Text:

Harwich Center is a census-designated place (CDP) in the town of Harwich in Barnstable County, Massachusetts, United States. As of the 2020 census, Harwich Center had a population of 1,995.
==Geography==
Harwich Center comprises the central settlement in the town of Harwich, located at (41.688302, -70.072015). It is bordered by the CDPs of Northwest Harwich to the north and west, East Harwich to the north and east, and Harwich Port to the south. The village center is at the intersection of Massachusetts Route 39 (Main Street) and Massachusetts Route 124 (Pleasant Lake Avenue).

According to the United States Census Bureau, the Harwich Center CDP has a total area of 5.9 sqkm, of which 5.8 sqkm is land, and 0.1 sqkm (1.83%) is water.

==Demographics==

Historical population
| Census | Pop. | Note | %± |
| 2020 | 1,995 |  | — |
U.S. Decennial Census

===2020 census===
As of the 2020 census, Harwich Center had a population of 1,995. The median age was 58.6 years. 15.4% of residents were under the age of 18 and 37.7% of residents were 65 years of age or older. For every 100 females there were 82.4 males, and for every 100 females age 18 and over there were 79.1 males age 18 and over.

100.0% of residents lived in urban areas, while 0.0% lived in rural areas.

There were 897 households in Harwich Center, of which 19.1% had children under the age of 18 living in them. Of all households, 42.3% were married-couple households, 16.5% were households with a male householder and no spouse or partner present, and 36.0% were households with a female householder and no spouse or partner present. About 36.4% of all households were made up of individuals and 26.6% had someone living alone who was 65 years of age or older.

Activities:
(A) According to the text on Harwich Center, which two state routes meet at the village center?
(B) Decide whether each statement agrees with the text on Harwich Center, and quote the words that settle it: (i) Harwich Port borders Harwich Center to the south. (ii) The median age in 2020 was under 50 years. (iii) Harwich Center had 897 households.

Data supplied:
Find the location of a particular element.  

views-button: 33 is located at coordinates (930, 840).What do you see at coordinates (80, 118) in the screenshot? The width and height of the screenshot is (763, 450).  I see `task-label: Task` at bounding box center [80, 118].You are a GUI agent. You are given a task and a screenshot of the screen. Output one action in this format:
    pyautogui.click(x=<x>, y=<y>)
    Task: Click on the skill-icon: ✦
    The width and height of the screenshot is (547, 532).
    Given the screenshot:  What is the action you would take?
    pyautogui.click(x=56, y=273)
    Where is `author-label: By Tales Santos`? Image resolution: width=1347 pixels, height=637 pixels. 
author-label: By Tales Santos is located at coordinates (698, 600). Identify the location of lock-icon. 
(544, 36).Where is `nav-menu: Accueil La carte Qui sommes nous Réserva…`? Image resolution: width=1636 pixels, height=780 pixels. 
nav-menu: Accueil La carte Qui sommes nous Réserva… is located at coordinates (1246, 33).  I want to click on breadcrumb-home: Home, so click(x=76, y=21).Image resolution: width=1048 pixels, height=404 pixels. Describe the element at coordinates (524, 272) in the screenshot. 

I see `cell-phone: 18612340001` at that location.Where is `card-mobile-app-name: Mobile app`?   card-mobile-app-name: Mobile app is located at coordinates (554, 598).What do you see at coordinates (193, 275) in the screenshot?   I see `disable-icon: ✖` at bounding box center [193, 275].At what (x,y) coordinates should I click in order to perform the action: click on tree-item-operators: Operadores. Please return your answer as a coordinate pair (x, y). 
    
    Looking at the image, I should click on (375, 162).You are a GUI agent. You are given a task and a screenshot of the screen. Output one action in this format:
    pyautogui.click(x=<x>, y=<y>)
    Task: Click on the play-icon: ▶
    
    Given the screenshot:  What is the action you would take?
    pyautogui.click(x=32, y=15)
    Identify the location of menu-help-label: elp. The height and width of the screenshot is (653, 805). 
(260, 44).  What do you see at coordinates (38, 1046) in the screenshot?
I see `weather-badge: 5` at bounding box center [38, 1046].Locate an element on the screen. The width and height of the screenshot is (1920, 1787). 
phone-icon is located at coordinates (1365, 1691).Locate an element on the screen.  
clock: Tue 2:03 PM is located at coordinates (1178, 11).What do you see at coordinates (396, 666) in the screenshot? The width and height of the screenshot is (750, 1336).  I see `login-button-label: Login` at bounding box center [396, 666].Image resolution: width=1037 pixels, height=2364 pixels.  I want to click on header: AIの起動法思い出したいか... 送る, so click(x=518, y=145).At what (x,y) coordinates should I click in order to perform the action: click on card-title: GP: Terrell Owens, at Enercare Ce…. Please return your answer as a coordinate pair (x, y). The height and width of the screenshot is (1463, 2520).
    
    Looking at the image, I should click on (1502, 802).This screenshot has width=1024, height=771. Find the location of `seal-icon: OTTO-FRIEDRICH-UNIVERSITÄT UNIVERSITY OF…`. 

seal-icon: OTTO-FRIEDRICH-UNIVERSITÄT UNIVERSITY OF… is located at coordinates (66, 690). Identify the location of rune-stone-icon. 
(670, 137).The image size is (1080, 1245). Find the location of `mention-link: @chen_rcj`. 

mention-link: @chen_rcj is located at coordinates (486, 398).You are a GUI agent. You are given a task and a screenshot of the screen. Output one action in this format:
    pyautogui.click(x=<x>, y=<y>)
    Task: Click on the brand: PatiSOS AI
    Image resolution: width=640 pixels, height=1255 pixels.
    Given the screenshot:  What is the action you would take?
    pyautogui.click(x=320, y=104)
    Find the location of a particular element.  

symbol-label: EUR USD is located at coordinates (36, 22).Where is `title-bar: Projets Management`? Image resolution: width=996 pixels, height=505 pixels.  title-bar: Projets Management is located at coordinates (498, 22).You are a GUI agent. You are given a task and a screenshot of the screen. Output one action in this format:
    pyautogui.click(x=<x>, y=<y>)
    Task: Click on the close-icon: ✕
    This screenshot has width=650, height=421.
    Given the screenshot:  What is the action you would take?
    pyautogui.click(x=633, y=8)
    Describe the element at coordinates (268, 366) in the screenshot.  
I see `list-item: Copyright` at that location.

Answers per task:
(A) Massachusetts Route 39 (Main Street) and Massachusetts Route 124 (Pleasant Lake Avenue).

(B)
(i) Yes: "Harwich Port to the south"
(ii) No: "The median age was 58.6 years."
(iii) Yes: "There were 897 households in Harwich Center"